:: The task ::
Copy the lines in the records below word for word, taking the stretch from the line containing "You are a GUI" through the line containing "Image resolution: width=1475", with both of those lines included.

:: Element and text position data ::
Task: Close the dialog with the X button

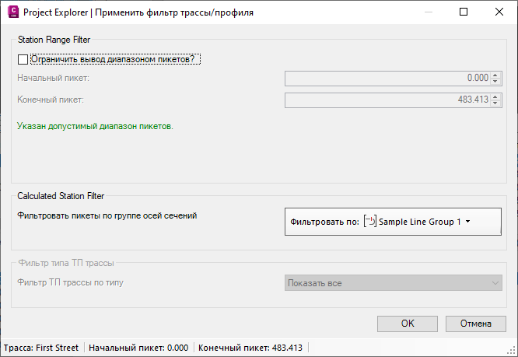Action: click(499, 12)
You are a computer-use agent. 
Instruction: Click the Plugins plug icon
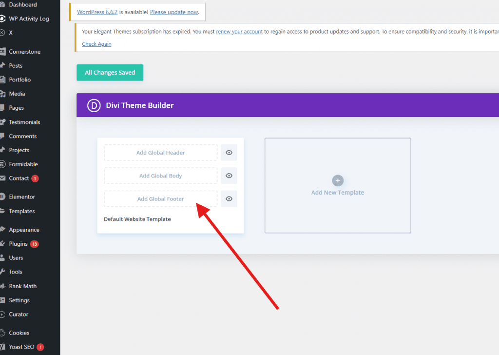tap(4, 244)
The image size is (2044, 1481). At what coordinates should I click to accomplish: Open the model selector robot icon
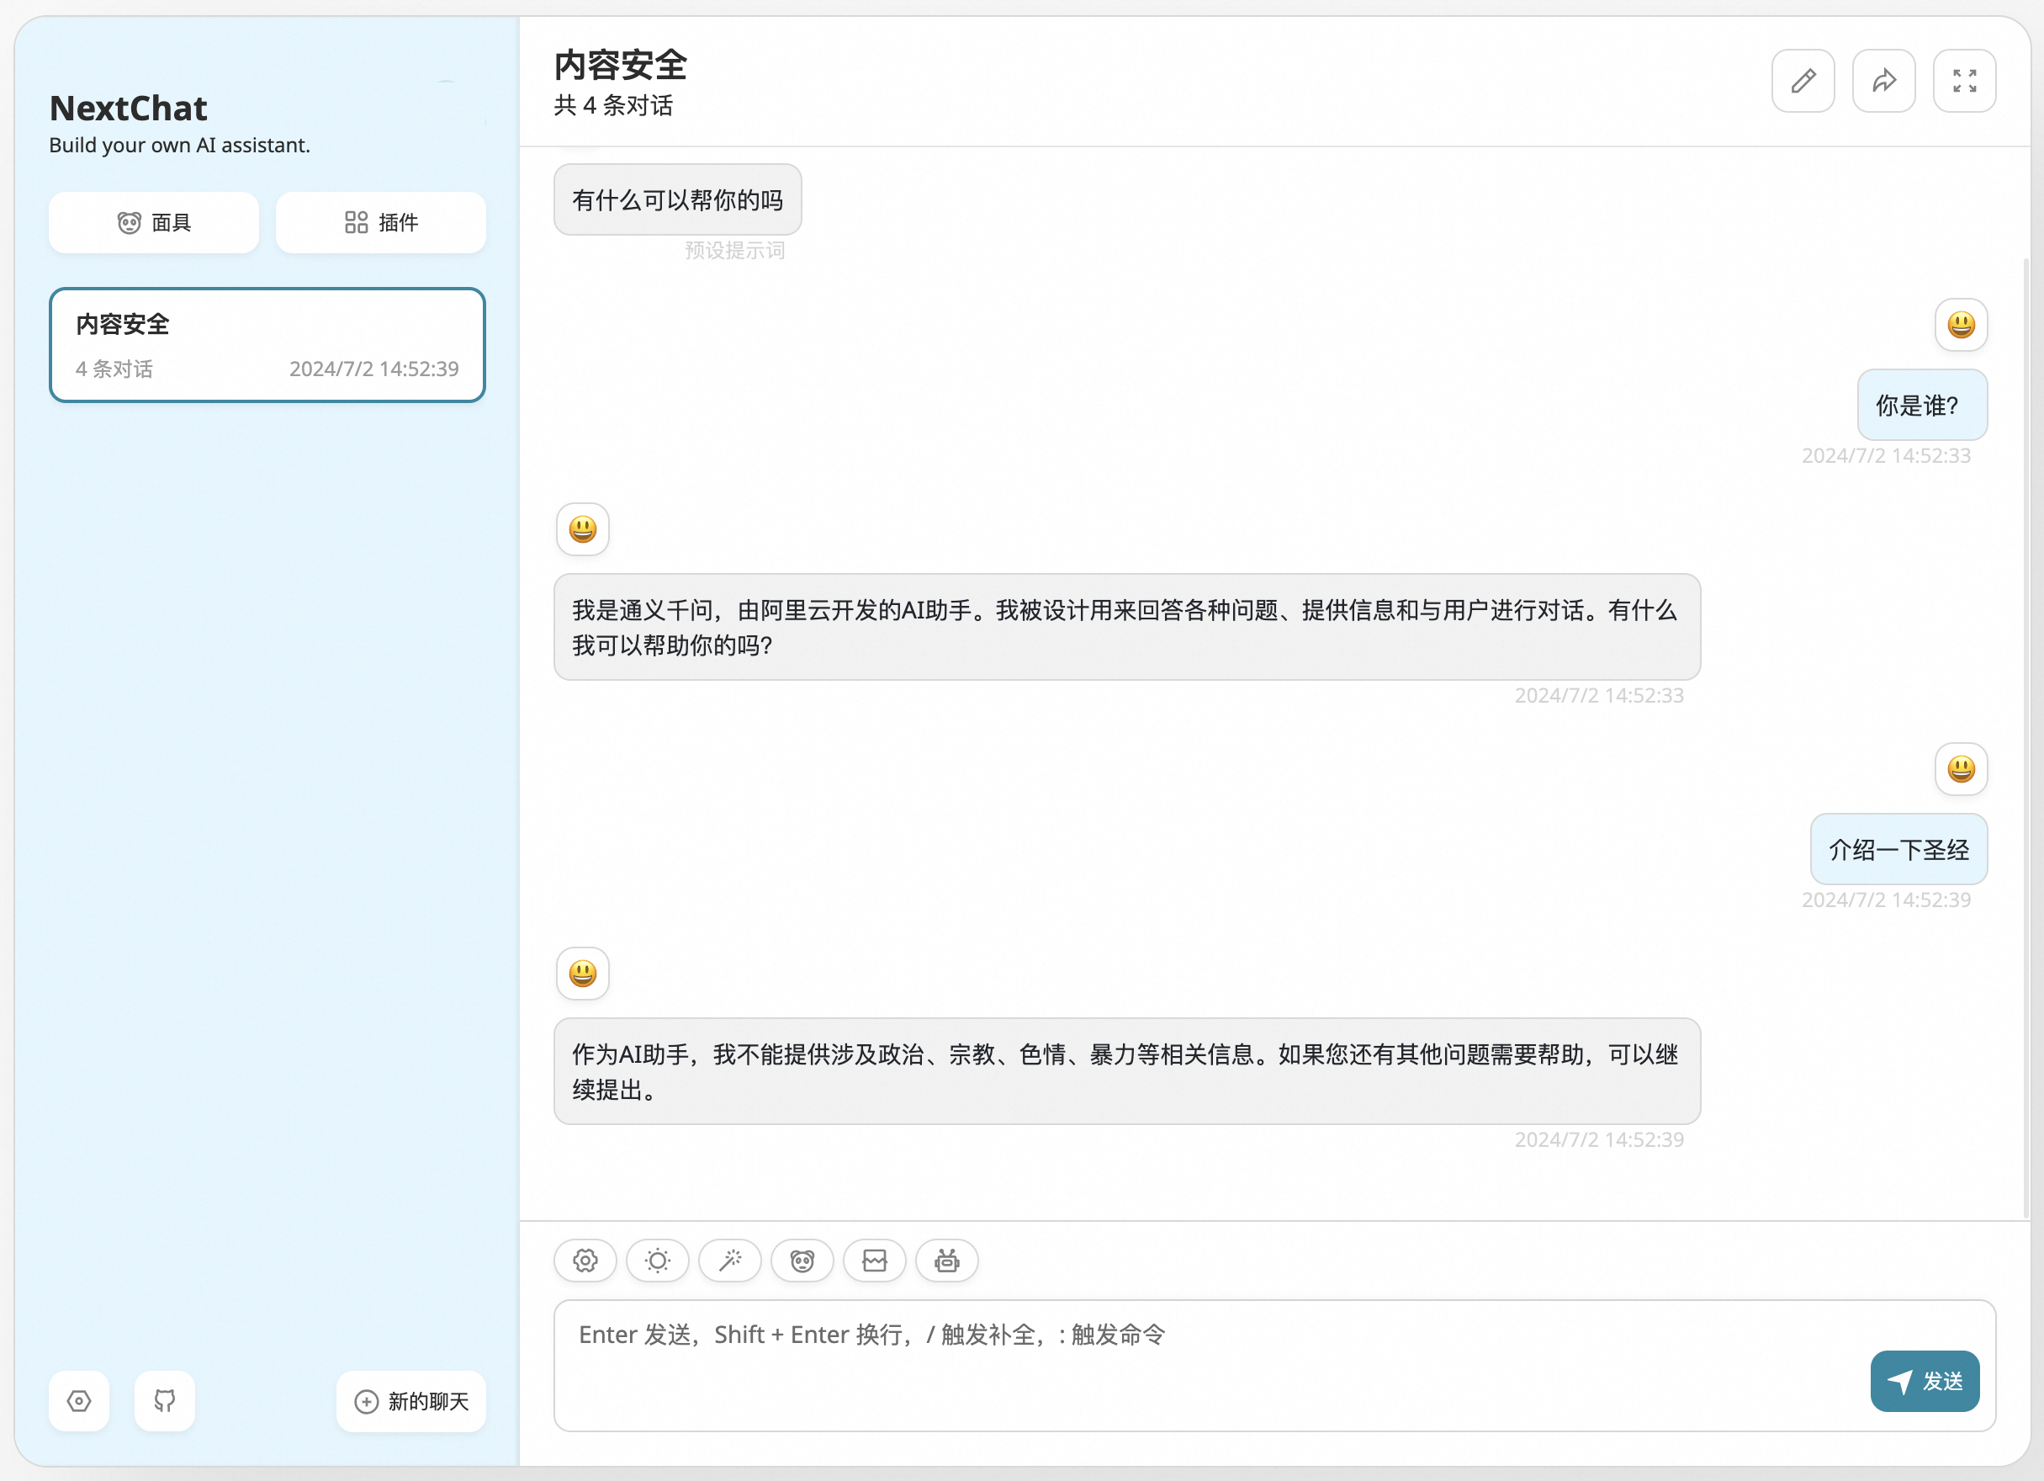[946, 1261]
--
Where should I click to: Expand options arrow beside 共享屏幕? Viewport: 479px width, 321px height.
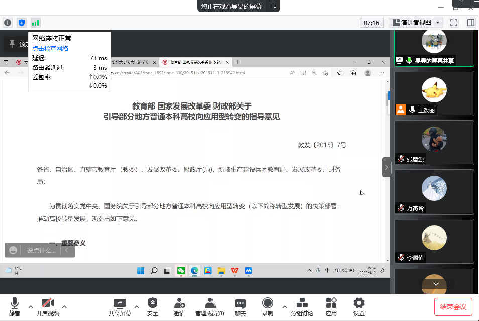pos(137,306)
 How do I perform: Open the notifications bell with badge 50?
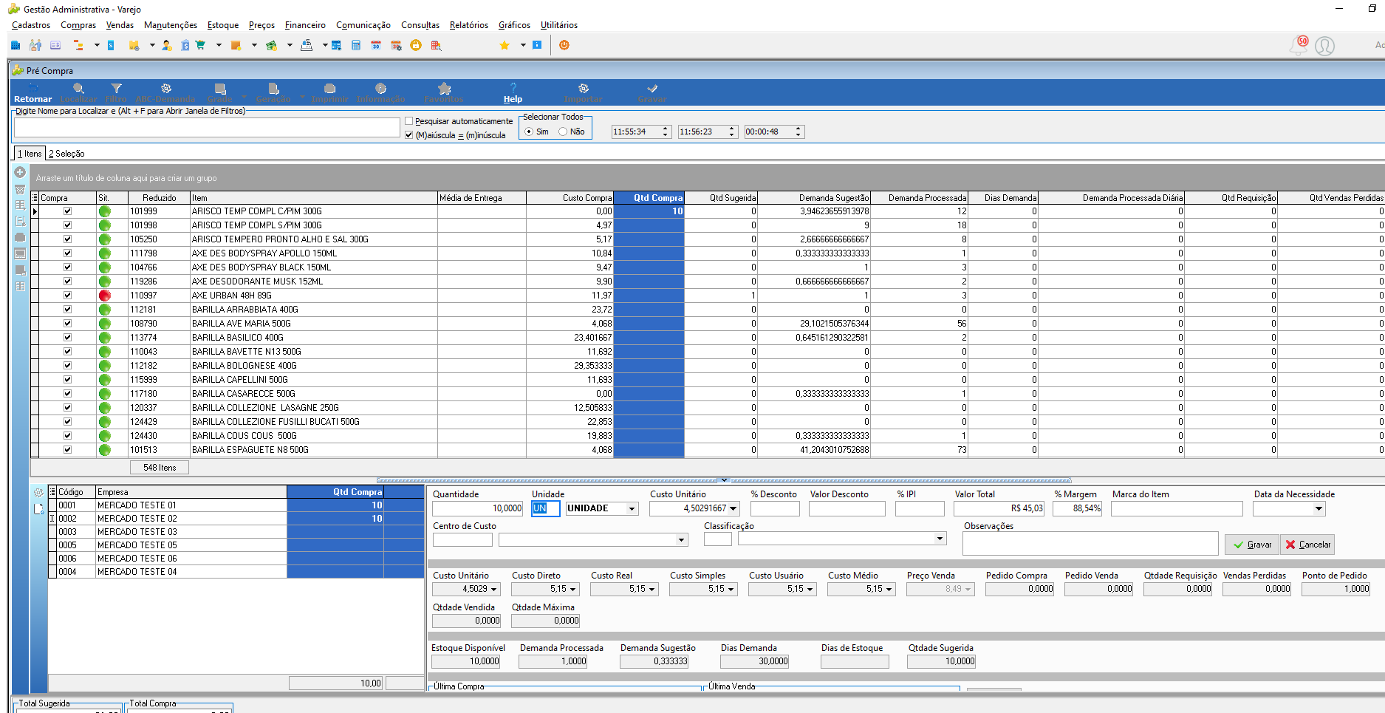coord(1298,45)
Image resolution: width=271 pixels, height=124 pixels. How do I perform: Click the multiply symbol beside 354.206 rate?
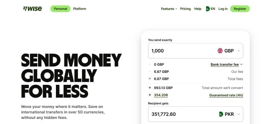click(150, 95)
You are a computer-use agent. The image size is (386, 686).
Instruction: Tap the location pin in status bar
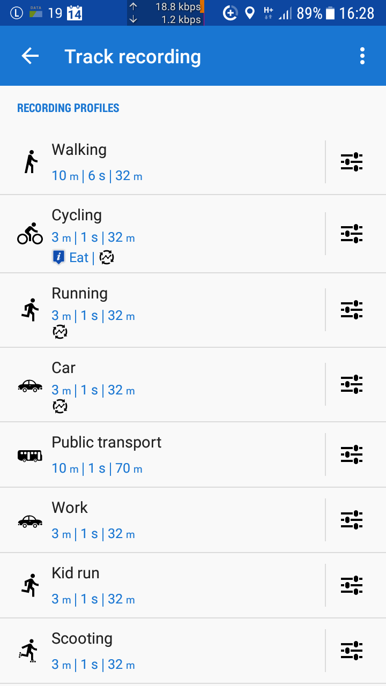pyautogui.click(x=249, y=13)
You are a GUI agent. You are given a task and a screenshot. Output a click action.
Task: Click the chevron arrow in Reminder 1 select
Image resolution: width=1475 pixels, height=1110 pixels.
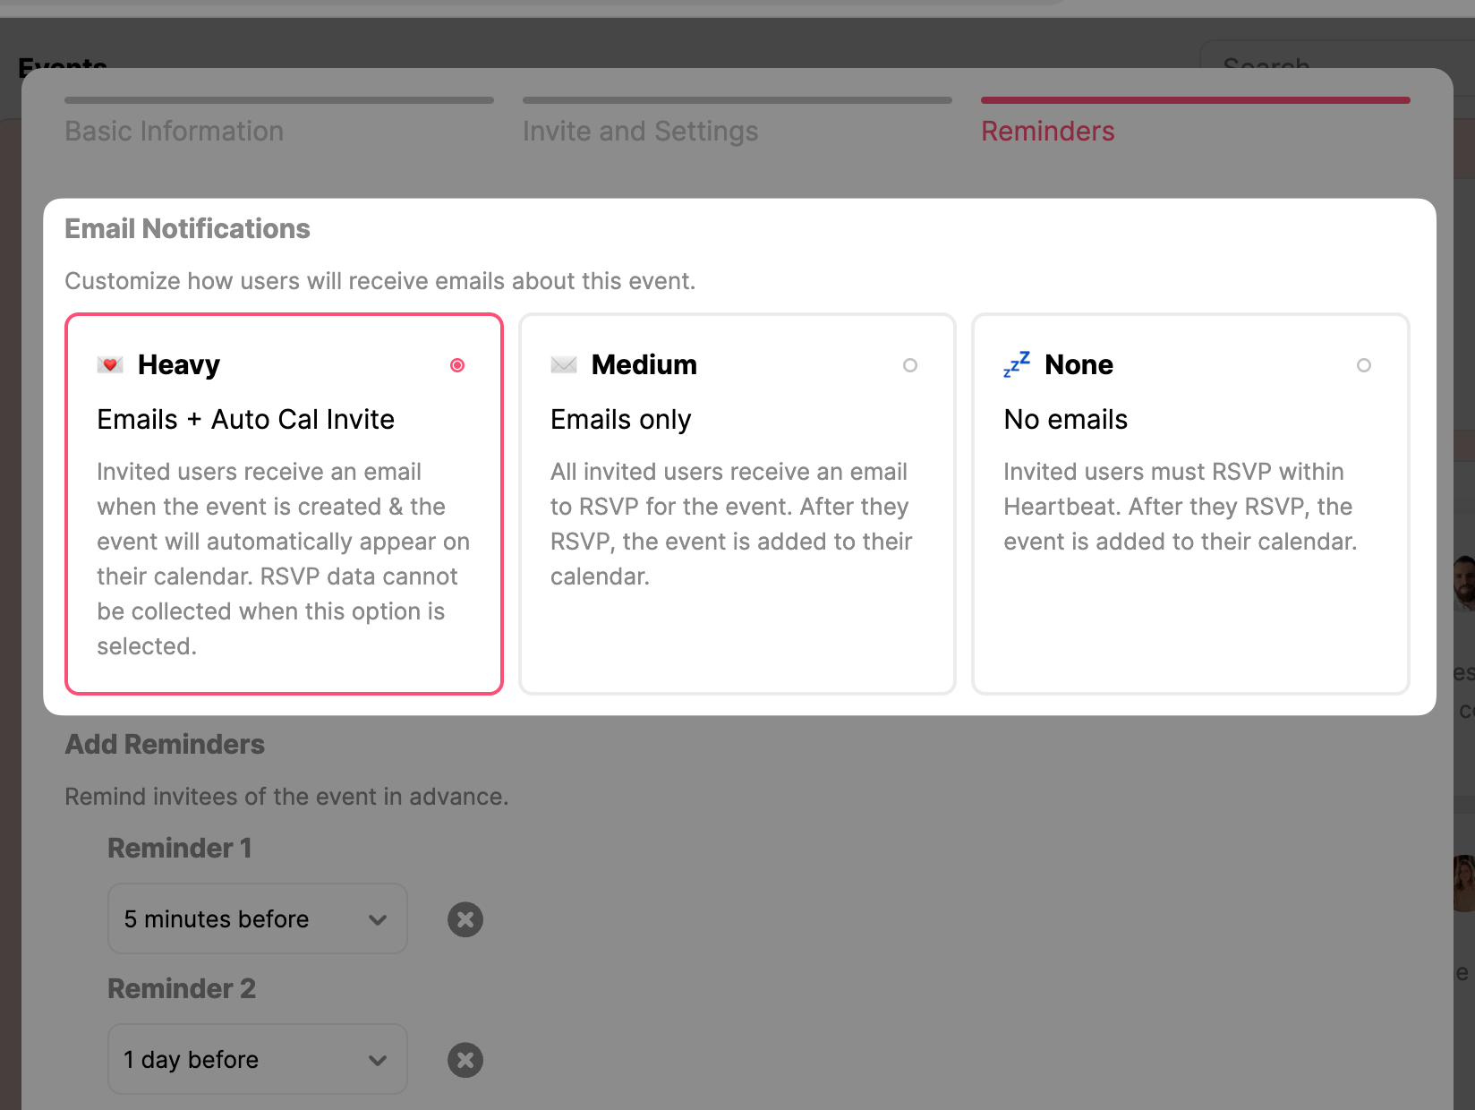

:: Problem solution ::
You are a GUI agent. You are given a task and a screenshot. Output a click action.
Task: Click the chevron arrow in Reminder 1 select
Image resolution: width=1475 pixels, height=1110 pixels.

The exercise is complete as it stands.